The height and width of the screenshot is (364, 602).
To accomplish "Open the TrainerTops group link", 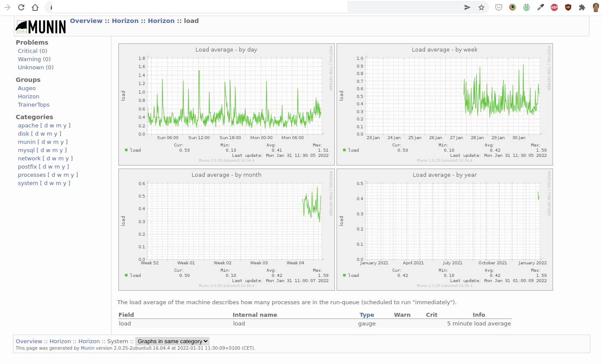I will tap(33, 105).
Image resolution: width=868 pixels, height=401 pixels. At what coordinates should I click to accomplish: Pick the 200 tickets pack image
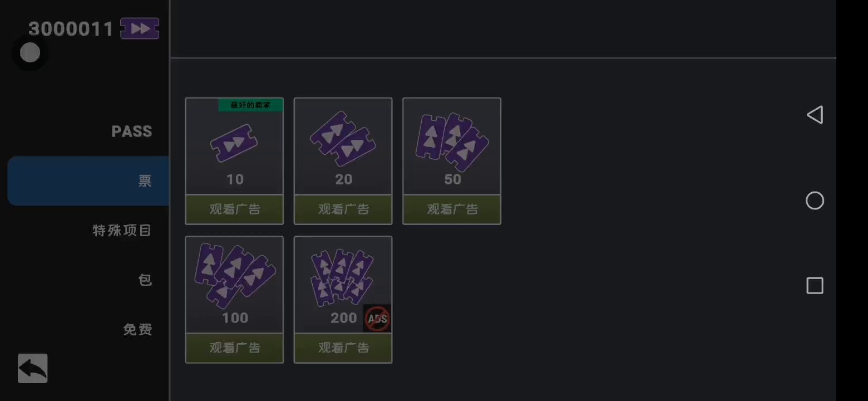pos(343,278)
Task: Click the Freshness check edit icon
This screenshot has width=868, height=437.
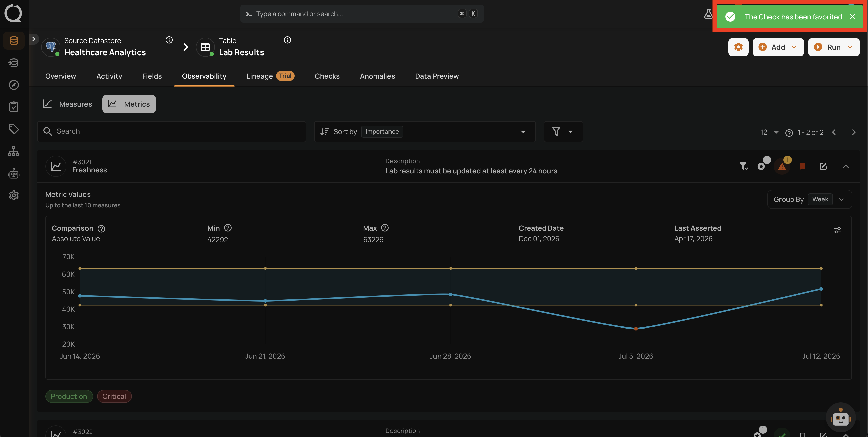Action: [x=823, y=166]
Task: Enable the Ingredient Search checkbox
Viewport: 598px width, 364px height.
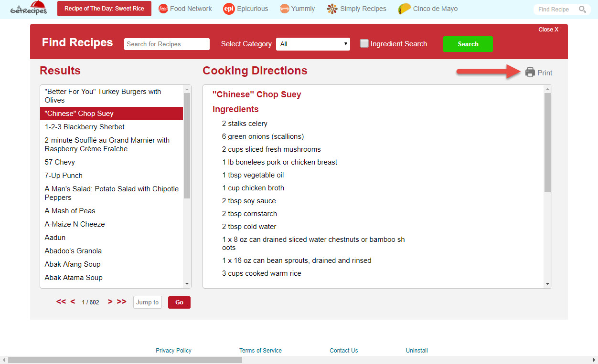Action: [364, 44]
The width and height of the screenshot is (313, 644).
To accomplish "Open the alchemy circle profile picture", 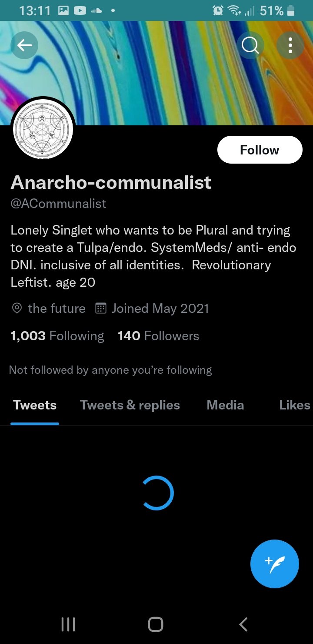I will pos(43,130).
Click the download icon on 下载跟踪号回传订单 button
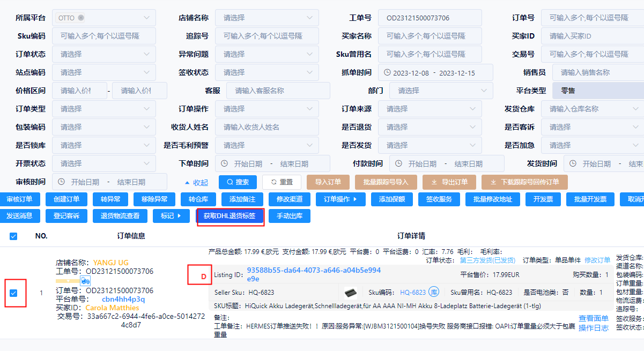This screenshot has height=351, width=644. tap(493, 182)
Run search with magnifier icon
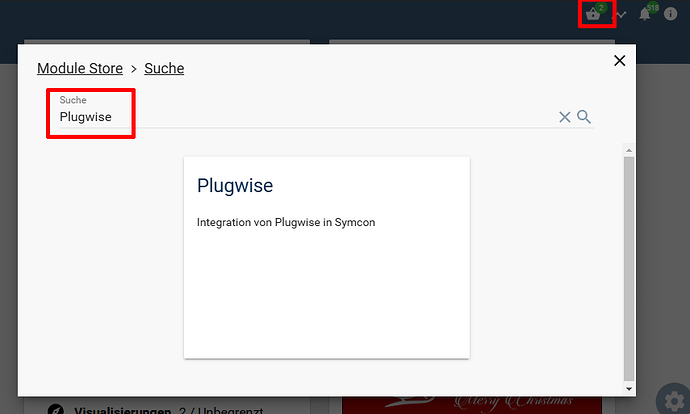Screen dimensions: 690x414 coord(584,117)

- - - -

**Problem to solve:** Provide only the count of lines in the records above that hold the word "Task".

**Your response:** 2